▶ **Excerpted data**:
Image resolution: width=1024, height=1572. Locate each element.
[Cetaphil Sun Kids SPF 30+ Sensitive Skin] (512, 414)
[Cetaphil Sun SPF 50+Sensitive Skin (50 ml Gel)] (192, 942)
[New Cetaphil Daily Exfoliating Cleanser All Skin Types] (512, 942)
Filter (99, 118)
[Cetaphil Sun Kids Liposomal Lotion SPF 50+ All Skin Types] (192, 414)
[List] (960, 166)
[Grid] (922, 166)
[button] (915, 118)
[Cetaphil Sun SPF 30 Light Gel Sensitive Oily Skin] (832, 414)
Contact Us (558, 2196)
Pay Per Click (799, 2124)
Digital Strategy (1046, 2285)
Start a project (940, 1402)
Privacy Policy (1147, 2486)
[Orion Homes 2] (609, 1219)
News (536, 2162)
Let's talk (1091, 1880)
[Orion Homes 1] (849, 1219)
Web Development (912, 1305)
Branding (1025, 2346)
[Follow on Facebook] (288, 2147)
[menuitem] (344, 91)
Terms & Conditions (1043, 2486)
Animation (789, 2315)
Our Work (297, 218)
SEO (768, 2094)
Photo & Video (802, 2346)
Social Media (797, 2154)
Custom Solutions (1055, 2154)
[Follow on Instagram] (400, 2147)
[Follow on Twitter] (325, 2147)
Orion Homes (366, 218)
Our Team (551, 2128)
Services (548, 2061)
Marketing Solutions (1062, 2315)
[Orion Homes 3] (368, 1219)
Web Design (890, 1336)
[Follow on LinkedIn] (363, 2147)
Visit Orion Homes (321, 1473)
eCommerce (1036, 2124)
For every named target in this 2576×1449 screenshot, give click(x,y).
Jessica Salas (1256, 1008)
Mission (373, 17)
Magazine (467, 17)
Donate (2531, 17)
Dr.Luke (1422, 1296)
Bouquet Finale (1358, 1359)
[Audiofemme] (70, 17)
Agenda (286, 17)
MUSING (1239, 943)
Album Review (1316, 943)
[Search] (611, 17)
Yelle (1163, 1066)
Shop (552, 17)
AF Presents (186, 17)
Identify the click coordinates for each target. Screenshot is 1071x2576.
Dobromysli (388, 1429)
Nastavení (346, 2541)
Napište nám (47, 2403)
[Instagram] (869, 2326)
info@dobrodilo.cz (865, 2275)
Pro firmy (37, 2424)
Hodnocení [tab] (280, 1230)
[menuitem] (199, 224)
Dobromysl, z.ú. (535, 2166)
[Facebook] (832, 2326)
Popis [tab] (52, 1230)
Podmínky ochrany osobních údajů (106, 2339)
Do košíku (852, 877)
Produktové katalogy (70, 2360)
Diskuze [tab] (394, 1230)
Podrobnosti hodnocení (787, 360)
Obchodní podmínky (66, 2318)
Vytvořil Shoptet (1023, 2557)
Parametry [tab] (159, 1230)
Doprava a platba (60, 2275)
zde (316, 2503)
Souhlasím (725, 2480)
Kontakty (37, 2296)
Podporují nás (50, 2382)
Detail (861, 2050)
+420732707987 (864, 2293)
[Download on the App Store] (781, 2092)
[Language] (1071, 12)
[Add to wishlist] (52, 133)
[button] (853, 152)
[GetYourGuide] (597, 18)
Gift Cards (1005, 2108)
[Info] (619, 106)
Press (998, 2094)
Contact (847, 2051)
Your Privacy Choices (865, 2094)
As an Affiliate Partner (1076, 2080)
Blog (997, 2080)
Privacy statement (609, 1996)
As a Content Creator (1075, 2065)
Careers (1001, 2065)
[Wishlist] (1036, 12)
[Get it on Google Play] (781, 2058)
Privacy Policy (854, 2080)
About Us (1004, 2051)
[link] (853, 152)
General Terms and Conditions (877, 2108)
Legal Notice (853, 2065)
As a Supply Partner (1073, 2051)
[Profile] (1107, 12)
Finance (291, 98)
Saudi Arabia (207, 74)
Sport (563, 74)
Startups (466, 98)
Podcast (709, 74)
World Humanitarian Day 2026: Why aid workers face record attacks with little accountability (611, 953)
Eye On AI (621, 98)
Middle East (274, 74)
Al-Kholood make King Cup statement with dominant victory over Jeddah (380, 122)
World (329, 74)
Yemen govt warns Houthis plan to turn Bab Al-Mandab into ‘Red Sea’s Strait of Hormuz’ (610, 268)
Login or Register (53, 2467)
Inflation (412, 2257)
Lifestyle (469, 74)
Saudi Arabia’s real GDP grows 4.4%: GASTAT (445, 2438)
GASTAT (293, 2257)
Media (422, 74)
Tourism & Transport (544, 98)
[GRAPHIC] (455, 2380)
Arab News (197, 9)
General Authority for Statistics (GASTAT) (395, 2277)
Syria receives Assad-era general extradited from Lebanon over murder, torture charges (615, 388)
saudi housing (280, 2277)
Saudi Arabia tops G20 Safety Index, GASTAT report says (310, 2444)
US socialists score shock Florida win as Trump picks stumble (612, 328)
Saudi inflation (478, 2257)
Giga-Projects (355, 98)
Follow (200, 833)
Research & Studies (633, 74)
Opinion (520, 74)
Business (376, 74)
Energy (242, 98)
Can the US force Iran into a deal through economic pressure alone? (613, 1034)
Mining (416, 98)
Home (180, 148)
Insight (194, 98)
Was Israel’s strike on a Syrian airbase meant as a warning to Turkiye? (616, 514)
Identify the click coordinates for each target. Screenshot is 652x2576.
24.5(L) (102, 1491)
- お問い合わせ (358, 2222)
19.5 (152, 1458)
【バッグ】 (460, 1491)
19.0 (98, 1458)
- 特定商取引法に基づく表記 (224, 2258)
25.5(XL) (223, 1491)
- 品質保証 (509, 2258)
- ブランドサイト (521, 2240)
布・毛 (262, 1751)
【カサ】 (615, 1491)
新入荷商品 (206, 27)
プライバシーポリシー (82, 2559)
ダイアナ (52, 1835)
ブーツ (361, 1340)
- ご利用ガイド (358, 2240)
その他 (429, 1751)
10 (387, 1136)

▶ **Exercise details**:
Wherever a line above contains "World", copy that line.

▶ **Task solution**:
World Humanitarian Day 2026: Why aid workers face record attacks with little accountability (611, 953)
World (329, 74)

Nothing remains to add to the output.